Instructions: You will enter your answers on this sheet and upload it along with your do file (which should record all of the steps you are taking). When you paste Stata output into this document, please put it in 9-point Courier New font to avoid the output wrapping. In order to avoid glitches in software versions or between different types of computers, please submit a pdf version of this document, as well as your do file.
IMPORTANT INFORMATION: There is more than one way to skin a cat – meaning, that different analysts will take different approaches, and one approach is not necessarily better than another. You should worry less about getting the “right” answer (right can be relative, in this case, depending on the assumptions you make), and more about documenting your process and logic in the assignment. Additionally, I fully expect that groups will come up with different combinations of dependent and independent variables and approaches to answering questions of interest.
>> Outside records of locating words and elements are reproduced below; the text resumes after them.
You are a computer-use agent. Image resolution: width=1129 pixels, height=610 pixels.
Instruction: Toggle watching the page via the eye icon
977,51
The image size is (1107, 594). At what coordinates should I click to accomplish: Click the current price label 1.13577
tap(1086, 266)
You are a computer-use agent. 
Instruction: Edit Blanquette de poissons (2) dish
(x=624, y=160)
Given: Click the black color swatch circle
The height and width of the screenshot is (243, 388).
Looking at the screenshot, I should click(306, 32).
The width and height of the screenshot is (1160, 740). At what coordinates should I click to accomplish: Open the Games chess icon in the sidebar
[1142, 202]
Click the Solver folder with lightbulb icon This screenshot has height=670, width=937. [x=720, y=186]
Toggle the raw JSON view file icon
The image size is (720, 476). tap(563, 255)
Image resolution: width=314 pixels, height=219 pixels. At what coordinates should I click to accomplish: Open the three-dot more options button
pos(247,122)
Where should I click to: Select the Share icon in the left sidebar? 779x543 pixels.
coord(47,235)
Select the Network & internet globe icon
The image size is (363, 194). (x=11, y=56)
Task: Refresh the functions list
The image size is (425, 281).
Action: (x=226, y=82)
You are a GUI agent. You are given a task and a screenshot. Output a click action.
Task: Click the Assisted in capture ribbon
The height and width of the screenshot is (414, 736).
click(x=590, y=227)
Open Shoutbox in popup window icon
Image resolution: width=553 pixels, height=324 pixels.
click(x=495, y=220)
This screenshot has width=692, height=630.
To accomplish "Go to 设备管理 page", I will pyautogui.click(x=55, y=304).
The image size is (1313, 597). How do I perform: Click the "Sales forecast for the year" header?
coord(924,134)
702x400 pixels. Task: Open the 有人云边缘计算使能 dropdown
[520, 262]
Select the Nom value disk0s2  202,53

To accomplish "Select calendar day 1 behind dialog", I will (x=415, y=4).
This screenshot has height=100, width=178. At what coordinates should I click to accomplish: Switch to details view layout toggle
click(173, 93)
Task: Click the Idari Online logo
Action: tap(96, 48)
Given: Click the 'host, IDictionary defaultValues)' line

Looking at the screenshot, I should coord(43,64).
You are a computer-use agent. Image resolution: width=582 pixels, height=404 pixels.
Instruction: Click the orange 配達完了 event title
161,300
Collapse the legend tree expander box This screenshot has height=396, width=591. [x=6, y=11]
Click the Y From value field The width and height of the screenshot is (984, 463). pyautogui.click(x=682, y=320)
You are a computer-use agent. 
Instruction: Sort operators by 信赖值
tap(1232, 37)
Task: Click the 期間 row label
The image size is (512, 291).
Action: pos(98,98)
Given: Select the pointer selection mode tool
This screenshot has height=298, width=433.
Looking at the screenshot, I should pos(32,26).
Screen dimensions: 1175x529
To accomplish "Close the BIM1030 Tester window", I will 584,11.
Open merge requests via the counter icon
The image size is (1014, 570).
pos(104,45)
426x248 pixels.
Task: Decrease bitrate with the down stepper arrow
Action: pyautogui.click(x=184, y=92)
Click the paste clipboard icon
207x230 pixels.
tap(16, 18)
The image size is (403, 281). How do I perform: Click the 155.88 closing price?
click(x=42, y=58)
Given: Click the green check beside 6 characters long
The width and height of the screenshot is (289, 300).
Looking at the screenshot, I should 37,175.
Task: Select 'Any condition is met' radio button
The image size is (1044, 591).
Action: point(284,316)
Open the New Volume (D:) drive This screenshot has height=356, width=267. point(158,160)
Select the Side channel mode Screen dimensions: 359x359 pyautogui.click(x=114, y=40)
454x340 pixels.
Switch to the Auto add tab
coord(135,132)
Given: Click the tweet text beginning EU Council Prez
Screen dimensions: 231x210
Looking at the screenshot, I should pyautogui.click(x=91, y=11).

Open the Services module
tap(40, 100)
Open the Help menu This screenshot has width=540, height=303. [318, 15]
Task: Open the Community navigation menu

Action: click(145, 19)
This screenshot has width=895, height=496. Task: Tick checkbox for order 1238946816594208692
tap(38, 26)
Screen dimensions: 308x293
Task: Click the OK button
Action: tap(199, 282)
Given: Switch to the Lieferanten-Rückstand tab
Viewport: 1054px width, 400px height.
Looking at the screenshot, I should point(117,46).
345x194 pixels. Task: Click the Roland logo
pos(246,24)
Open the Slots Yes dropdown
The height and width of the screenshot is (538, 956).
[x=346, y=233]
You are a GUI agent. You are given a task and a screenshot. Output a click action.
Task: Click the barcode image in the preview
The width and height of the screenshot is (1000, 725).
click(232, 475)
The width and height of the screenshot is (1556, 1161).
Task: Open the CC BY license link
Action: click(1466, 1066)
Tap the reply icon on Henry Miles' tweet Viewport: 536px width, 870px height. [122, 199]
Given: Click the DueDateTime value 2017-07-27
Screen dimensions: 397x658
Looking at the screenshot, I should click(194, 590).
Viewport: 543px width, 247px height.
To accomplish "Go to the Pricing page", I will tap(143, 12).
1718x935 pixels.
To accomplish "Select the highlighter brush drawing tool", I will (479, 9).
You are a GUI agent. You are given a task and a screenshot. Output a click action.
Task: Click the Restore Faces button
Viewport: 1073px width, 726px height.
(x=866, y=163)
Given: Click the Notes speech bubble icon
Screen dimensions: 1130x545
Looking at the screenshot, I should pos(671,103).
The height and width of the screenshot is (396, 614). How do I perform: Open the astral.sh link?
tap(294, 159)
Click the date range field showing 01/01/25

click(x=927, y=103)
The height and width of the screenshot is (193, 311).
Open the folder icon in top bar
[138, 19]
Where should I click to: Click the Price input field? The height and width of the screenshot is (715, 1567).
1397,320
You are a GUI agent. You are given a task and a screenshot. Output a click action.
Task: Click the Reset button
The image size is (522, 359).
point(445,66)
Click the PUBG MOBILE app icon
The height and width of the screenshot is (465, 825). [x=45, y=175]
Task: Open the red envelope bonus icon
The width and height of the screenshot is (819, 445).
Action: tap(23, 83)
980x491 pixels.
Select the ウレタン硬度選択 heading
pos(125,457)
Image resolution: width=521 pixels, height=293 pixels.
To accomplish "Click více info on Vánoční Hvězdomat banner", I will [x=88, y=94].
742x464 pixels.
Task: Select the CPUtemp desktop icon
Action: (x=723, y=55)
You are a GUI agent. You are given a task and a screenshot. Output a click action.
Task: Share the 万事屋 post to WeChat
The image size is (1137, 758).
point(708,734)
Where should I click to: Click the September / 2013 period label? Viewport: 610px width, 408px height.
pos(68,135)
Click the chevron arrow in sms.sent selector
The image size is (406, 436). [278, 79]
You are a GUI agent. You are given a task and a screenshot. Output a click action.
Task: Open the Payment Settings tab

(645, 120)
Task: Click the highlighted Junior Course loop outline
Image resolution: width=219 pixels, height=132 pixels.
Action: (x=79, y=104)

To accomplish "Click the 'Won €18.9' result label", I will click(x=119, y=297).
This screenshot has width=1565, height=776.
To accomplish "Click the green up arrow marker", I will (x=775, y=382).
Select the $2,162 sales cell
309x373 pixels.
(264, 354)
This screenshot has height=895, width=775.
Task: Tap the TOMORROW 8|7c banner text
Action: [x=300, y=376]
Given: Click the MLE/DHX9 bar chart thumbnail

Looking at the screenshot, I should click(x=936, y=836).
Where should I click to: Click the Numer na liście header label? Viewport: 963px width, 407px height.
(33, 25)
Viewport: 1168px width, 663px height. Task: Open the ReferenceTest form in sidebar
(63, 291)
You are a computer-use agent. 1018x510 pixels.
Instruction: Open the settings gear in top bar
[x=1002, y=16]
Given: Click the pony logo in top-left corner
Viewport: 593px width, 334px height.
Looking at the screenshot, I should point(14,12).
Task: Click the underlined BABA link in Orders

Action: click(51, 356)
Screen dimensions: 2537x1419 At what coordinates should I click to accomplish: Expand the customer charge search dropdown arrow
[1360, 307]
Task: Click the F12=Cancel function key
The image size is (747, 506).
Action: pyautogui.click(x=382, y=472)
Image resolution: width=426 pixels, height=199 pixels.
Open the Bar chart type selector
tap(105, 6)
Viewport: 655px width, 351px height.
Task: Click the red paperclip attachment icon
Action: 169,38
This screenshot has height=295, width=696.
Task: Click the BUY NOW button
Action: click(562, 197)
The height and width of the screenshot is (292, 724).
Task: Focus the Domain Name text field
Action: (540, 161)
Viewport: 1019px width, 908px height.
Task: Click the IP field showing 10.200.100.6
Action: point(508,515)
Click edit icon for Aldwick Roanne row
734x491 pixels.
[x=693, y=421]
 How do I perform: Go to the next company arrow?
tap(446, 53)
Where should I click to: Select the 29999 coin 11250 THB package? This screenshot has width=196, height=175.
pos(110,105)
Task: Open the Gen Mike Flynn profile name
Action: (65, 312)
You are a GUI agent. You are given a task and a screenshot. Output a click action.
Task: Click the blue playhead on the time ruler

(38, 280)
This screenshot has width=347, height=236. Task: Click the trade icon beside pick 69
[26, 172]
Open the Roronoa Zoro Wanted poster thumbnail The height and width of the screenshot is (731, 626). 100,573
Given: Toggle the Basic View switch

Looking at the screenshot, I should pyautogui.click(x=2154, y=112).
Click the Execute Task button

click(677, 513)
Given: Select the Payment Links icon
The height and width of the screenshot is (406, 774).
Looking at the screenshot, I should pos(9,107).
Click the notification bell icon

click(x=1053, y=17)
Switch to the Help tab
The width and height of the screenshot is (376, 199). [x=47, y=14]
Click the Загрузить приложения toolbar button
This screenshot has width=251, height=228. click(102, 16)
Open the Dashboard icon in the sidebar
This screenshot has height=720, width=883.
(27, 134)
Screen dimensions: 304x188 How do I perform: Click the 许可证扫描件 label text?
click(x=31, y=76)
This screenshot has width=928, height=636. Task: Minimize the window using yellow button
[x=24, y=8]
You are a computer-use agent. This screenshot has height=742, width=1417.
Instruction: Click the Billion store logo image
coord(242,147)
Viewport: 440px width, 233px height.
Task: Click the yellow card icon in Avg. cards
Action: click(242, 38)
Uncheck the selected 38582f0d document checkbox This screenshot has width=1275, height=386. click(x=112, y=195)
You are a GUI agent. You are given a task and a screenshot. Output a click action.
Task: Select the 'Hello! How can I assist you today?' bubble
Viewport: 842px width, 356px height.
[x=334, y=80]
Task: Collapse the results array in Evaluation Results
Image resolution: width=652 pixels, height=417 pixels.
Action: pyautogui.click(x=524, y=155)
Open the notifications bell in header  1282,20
As a reminder, the abbreviated codebook for these data is found below, and there are files for the codebook and dataset in the folder Stata >> Stata project. You have previously worked with this dataset and will want to rely on the work you have already done to clean up or create new variables.
Use the eathealth15.dta dataset to complete the following tasks.
STEP 1 – Create a Table 1
- (5 pt) Generate two new variables called age_cat and primary2, that use information from the original variables age (for age_cat) and primary (for primary2). Add labels to the attributes, as noted in the table below. Provide a tabulation of age_cat and primary2 in this document, including any missing observations, with the labels for the attributes.
HINT: Make sure that your code maintains observations that are missing.
REMINDER: save your new dataset (as you have done before), so that you don’t lose the variables age_cat and primary2.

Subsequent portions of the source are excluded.